Sport is based around passion, and people want to win and they want to achieve success and they want to do as well as they possibly can and sport needs people to be that way. If people didn’t care, then nobody would be invested in sport and sport wouldn’t matter. So it’s good that athletes are passionate, they want to do everything they possibly can to be successful. But, that does not extend as far as cheating and people do cheat because that passion gets out of control. And what you need to have, I believe, is passion that involves being proud of the way that you do it and so you can be passionate about wanting to be the best that you possibly can, but also passionate about doing that in a way that is ethical and moral and that you’re proud of.
And those passions can align to create a really healthy relationship with sport and with wanting to achieve high success.
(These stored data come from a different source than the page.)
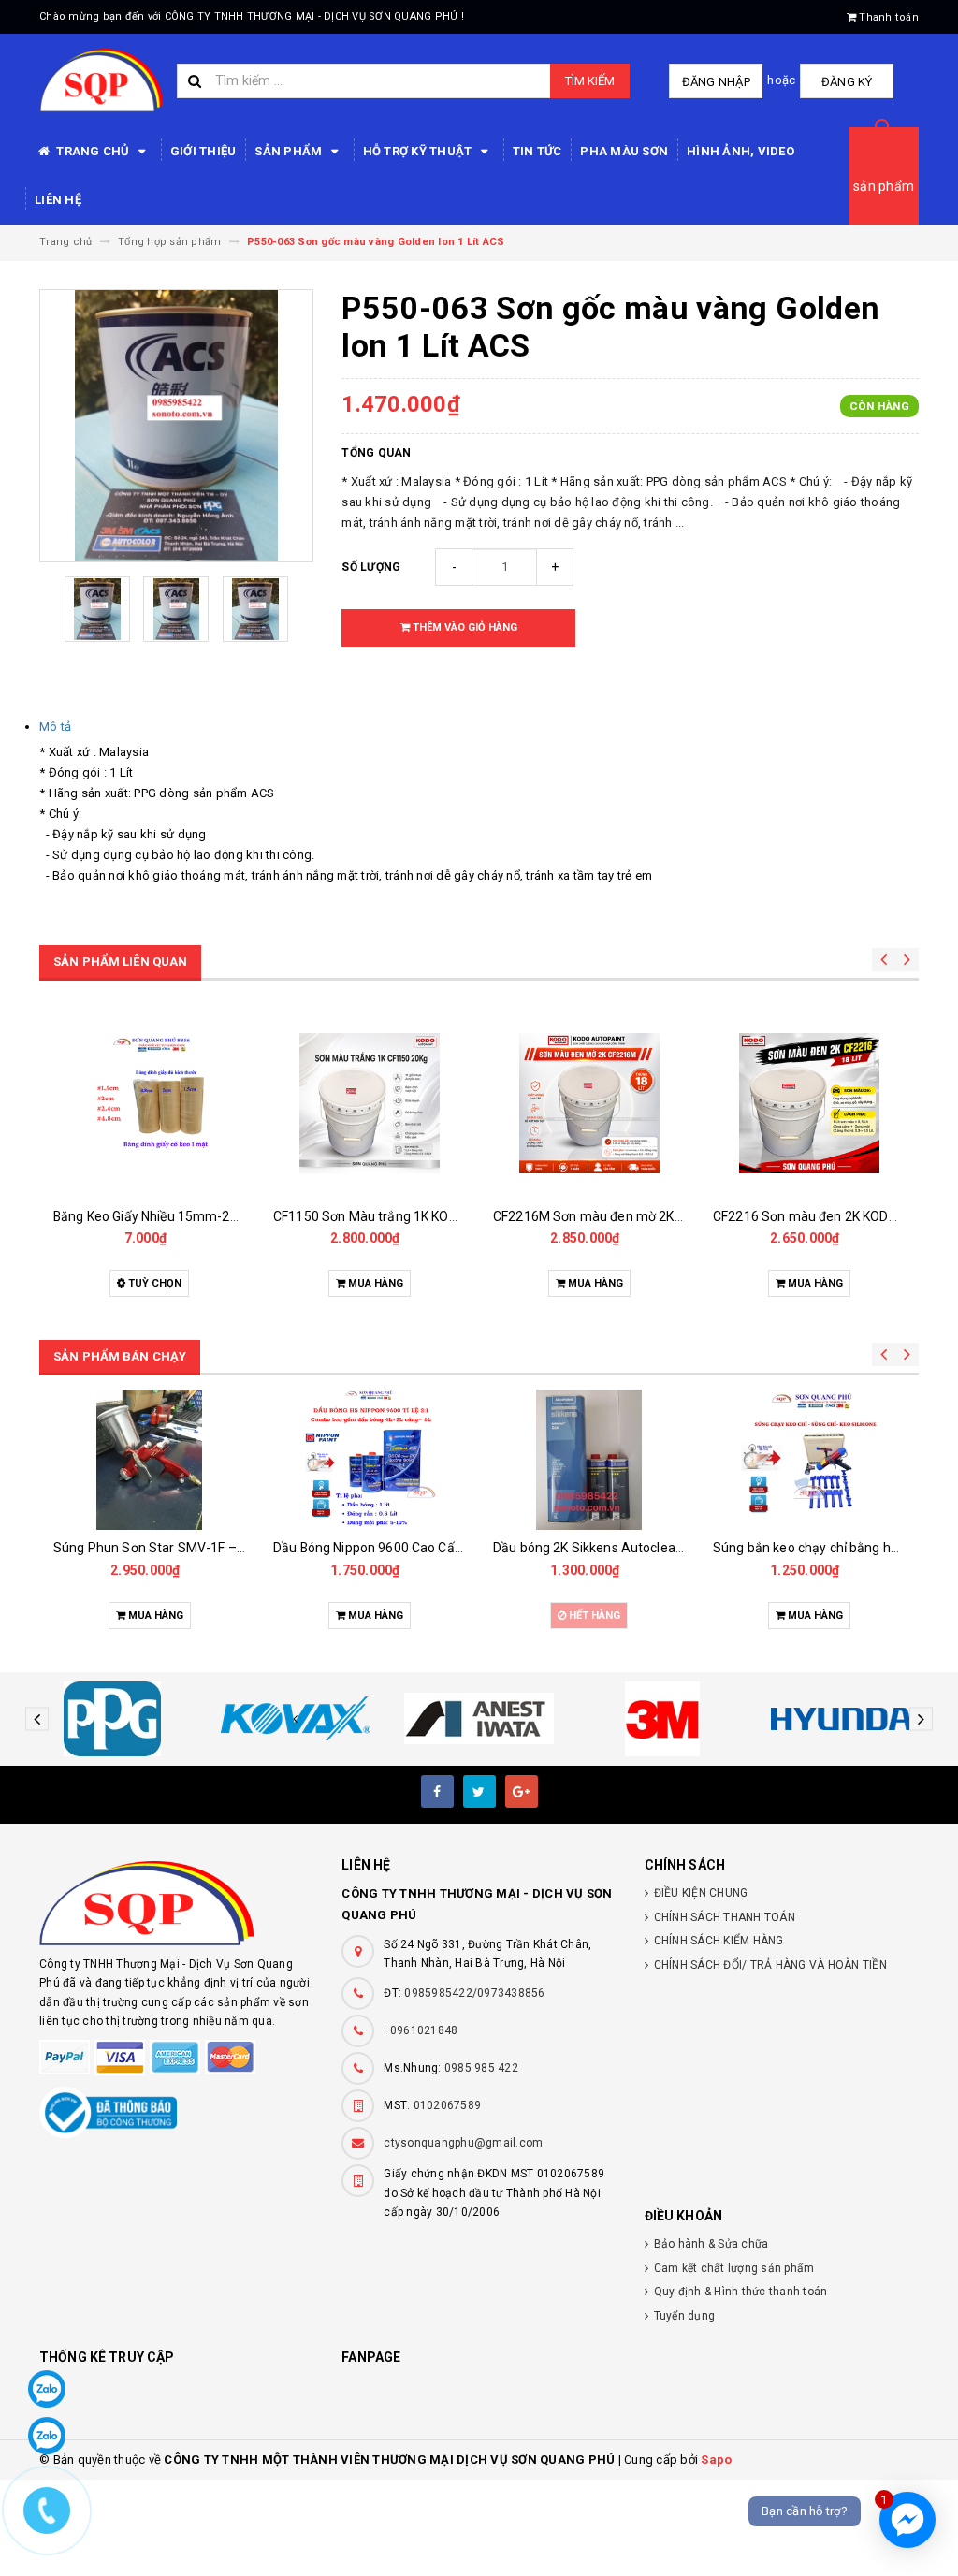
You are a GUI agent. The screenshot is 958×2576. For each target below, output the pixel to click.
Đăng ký (847, 82)
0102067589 (448, 2105)
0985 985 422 (481, 2067)
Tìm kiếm (590, 81)
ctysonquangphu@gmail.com (463, 2142)
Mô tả (55, 727)
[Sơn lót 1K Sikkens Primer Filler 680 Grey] (809, 1460)
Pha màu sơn (624, 151)
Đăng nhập (716, 82)
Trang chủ (93, 151)
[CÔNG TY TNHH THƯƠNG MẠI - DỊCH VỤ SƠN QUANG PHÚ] (176, 1903)
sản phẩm (883, 186)
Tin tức (537, 151)
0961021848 (424, 2030)
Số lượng (370, 567)
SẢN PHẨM (289, 151)
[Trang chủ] (101, 80)
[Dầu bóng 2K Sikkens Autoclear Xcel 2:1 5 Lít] (369, 1460)
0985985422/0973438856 (474, 1993)
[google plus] (521, 1791)
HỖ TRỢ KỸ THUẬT (419, 151)
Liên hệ (58, 200)
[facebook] (437, 1791)
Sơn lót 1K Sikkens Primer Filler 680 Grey (833, 1547)
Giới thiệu (203, 151)
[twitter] (479, 1791)
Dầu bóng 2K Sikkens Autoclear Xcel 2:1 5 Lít (405, 1547)
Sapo (716, 2459)
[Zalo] (46, 2389)
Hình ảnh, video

And I think that the reason people cheat is because their passion to succeed is not lined up with their ownership over their own results and their desire to do it a way that they’re proud of. I think that everybody in the youth sports community can really prioritize the positive aspects of being an athlete. And that includes being proud of the process and being involved in making sure that athletes are educated about what they’re doing and are wanting to be the best that they can be personally and not so focused on outcome goals, especially at a really young age.
Because if you can teach an athlete to work hard and to show the relationship between dedication and success, then that athlete is going to be self motivated but also, going to take pride in doing it the way that they know is right, as opposed to pushing an athlete to achieve success early, regardless of the cost. I think it’s really important to differentiate positive desire to succeed from an all-encompassing need to achieve results.